Rotaviruses are a major cause of acute gastroenteritis in children worldwide. Early stages of rotavirus assembly in infected cells occur in viroplasms. Confocal microscopy demonstrated that viroplasms associate with lipids and proteins (perilipin A, ADRP) characteristic of lipid droplets (LDs). LD-associated proteins were also found to colocalize with viroplasms containing a rotaviral NSP5-enhanced green fluorescent protein (EGFP) fusion protein and with viroplasm-like structures in uninfected cells coexpressing viral NSP2 and NSP5. Close spatial proximity of NSP5-EGFP and cellular perilipin A was confirmed by fluorescence resonance energy transfer. Viroplasms appear to recruit LD components during the time course of rotavirus infection. NSP5-specific siRNA blocked association of perilipin A with NSP5 in viroplasms. Viral double-stranded RNA (dsRNA), NSP5, and perilipin A cosedimented in low-density gradient fractions of rotavirus-infected cell extracts. Chemical compounds interfering with LD formation (isoproterenol plus isobutylmethylxanthine; triacsin C) decreased the number of viroplasms and inhibited dsRNA replication and the production of infectious progeny virus; this effect correlated with significant protection of cells from virus-associated cytopathicity. Rotaviruses represent a genus of another virus family utilizing LD components for replication, pointing at novel therapeutic targets for these pathogens.

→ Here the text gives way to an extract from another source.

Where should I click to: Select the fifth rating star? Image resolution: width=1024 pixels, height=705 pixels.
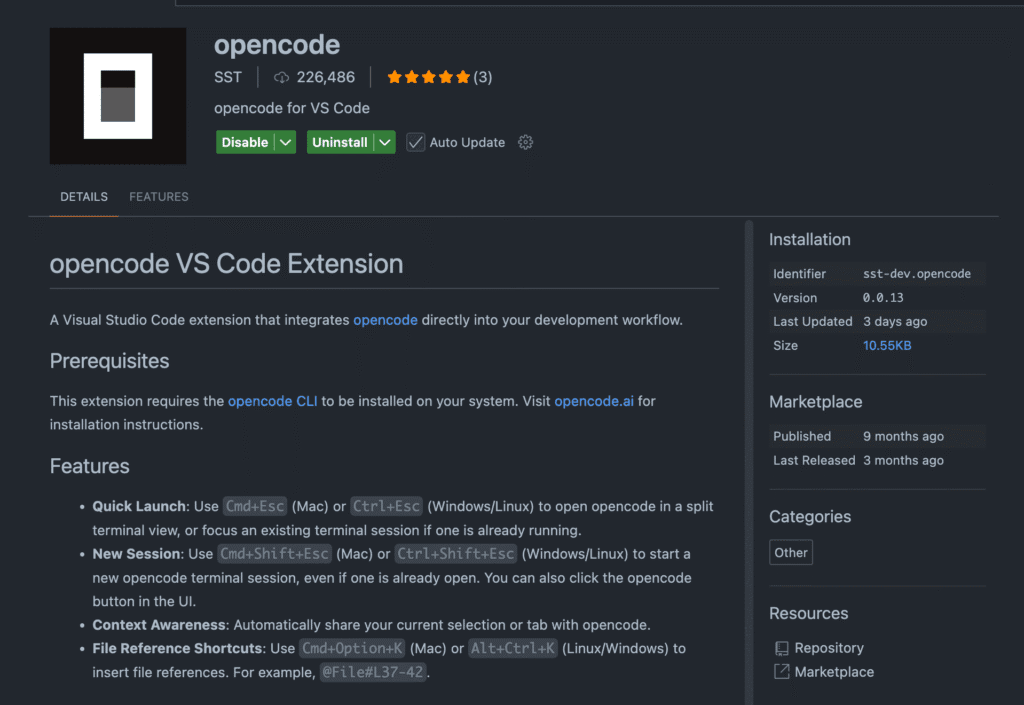(462, 75)
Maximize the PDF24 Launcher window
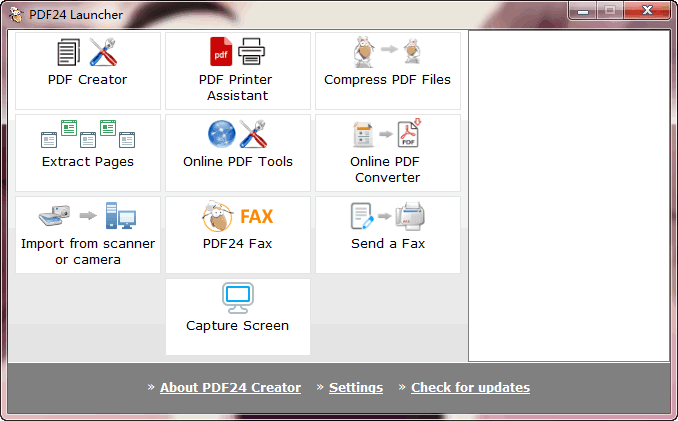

机译:轮状病毒是全世界儿童急性胃肠炎的主要原因。轮状病毒在感染细胞中组装的早期阶段发生在病毒质中。共聚焦显微镜显示,病毒质与脂滴(LDs)的脂质和蛋白质(perilipin A,ADRP)有关。还发现与LD相关的蛋白与含有旋转病毒NSP5增强型绿色荧光蛋白(EGFP)融合蛋白的病毒质共定位,并且在共表达病毒NSP2和NSP5的未感染细胞中具有病毒样结构。通过荧光共振能量转移证实了NSP5-EGFP和细胞周围脂蛋白A在空间上接近。在轮状病毒感染的过程中,病毒质似乎募集了LD成分。 NSP5特异性siRNA阻止了质体中脂蛋白A与NSP5的缔合。病毒双链RNA(dsRNA),NSP5和周脂蛋白A被轮状病毒感染的细胞提取物的低密度梯度级分沉淀。干扰LD形成的化合物(异丙肾上腺素加异丁基甲基黄嘌呤;三酸甘油三酯C)减少病毒质数量并抑制dsRNA复制和传染性子代病毒的产生;这种作用与细胞免受病毒相关细胞病变的显着保护有关。轮状病毒代表了另一个利用LD成分进行复制的病毒家族,它们指向这些病原体的新型治疗靶标。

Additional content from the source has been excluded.